▶ Action item
Restate the listing below with no word altered.

▶ Material supplied
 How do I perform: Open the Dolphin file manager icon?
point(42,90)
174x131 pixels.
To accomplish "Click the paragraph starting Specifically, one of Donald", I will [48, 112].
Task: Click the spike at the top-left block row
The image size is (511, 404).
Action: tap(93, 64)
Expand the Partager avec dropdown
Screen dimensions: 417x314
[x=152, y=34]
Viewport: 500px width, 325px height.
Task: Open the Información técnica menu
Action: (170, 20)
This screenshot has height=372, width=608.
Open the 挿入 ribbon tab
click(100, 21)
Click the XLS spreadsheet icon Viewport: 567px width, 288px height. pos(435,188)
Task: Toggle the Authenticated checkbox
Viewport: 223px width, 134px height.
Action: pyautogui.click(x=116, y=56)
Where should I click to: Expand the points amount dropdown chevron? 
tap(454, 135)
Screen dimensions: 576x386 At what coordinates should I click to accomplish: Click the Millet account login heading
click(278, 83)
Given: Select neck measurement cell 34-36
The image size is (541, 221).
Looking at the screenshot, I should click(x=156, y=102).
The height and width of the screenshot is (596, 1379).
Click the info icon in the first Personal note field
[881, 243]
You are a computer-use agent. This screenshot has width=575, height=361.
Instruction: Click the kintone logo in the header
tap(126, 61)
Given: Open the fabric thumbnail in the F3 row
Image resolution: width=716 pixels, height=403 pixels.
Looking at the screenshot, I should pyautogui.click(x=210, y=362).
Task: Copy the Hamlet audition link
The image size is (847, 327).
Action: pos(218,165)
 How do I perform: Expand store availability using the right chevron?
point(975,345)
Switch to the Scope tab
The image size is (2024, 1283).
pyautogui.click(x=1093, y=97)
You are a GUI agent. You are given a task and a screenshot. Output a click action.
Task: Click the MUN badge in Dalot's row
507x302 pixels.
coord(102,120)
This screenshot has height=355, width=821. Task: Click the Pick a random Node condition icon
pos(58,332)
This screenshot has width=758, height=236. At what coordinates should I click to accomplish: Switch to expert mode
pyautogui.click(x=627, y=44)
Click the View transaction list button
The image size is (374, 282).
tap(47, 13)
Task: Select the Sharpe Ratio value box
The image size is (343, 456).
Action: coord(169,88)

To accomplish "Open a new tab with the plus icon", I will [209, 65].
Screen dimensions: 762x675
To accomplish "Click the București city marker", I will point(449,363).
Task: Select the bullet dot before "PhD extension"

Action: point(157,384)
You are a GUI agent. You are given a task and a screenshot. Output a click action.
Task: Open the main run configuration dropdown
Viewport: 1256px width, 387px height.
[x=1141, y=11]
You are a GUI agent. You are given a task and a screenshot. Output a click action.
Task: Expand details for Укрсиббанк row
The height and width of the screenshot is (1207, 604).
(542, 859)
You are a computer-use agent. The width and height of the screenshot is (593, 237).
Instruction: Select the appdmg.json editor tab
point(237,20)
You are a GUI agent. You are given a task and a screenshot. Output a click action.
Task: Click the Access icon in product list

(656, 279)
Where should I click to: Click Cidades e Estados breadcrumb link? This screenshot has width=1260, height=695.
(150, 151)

▶ Written answer
 How do I perform: Open the Dolphin file manager icon?
point(42,90)
174x131 pixels.
To accomplish "Click the paragraph starting Specifically, one of Donald", I will [48, 112].
Task: Click the spike at the top-left block row
The image size is (511, 404).
Action: tap(93, 64)
Expand the Partager avec dropdown
Screen dimensions: 417x314
[x=152, y=34]
Viewport: 500px width, 325px height.
Task: Open the Información técnica menu
Action: (170, 20)
This screenshot has height=372, width=608.
Open the 挿入 ribbon tab
click(100, 21)
Click the XLS spreadsheet icon Viewport: 567px width, 288px height. pos(435,188)
Task: Toggle the Authenticated checkbox
Viewport: 223px width, 134px height.
Action: pyautogui.click(x=116, y=56)
Where should I click to: Expand the points amount dropdown chevron? 
tap(454, 135)
Screen dimensions: 576x386 At what coordinates should I click to accomplish: Click the Millet account login heading
click(278, 83)
Given: Select neck measurement cell 34-36
The image size is (541, 221).
Looking at the screenshot, I should click(x=156, y=102).
The height and width of the screenshot is (596, 1379).
Click the info icon in the first Personal note field
[881, 243]
You are a computer-use agent. This screenshot has width=575, height=361.
Instruction: Click the kintone logo in the header
tap(126, 61)
Given: Open the fabric thumbnail in the F3 row
Image resolution: width=716 pixels, height=403 pixels.
Looking at the screenshot, I should pyautogui.click(x=210, y=362).
Task: Copy the Hamlet audition link
The image size is (847, 327).
Action: pos(218,165)
 How do I perform: Expand store availability using the right chevron?
point(975,345)
Switch to the Scope tab
The image size is (2024, 1283).
pyautogui.click(x=1093, y=97)
You are a GUI agent. You are given a task and a screenshot. Output a click action.
Task: Click the MUN badge in Dalot's row
507x302 pixels.
coord(102,120)
This screenshot has height=355, width=821. Task: Click the Pick a random Node condition icon
pos(58,332)
This screenshot has width=758, height=236. At what coordinates should I click to accomplish: Switch to expert mode
pyautogui.click(x=627, y=44)
Click the View transaction list button
The image size is (374, 282).
tap(47, 13)
Task: Select the Sharpe Ratio value box
The image size is (343, 456).
Action: coord(169,88)

To accomplish "Open a new tab with the plus icon", I will [209, 65].
Screen dimensions: 762x675
To accomplish "Click the București city marker", I will point(449,363).
Task: Select the bullet dot before "PhD extension"

Action: point(157,384)
You are a GUI agent. You are given a task and a screenshot. Output a click action.
Task: Open the main run configuration dropdown
Viewport: 1256px width, 387px height.
[x=1141, y=11]
You are a GUI agent. You are given a task and a screenshot. Output a click action.
Task: Expand details for Укрсиббанк row
The height and width of the screenshot is (1207, 604).
(542, 859)
You are a computer-use agent. The width and height of the screenshot is (593, 237).
Instruction: Select the appdmg.json editor tab
point(237,20)
You are a GUI agent. You are given a task and a screenshot. Output a click action.
Task: Click the Access icon in product list

(656, 279)
Where should I click to: Click Cidades e Estados breadcrumb link? This screenshot has width=1260, height=695.
(150, 151)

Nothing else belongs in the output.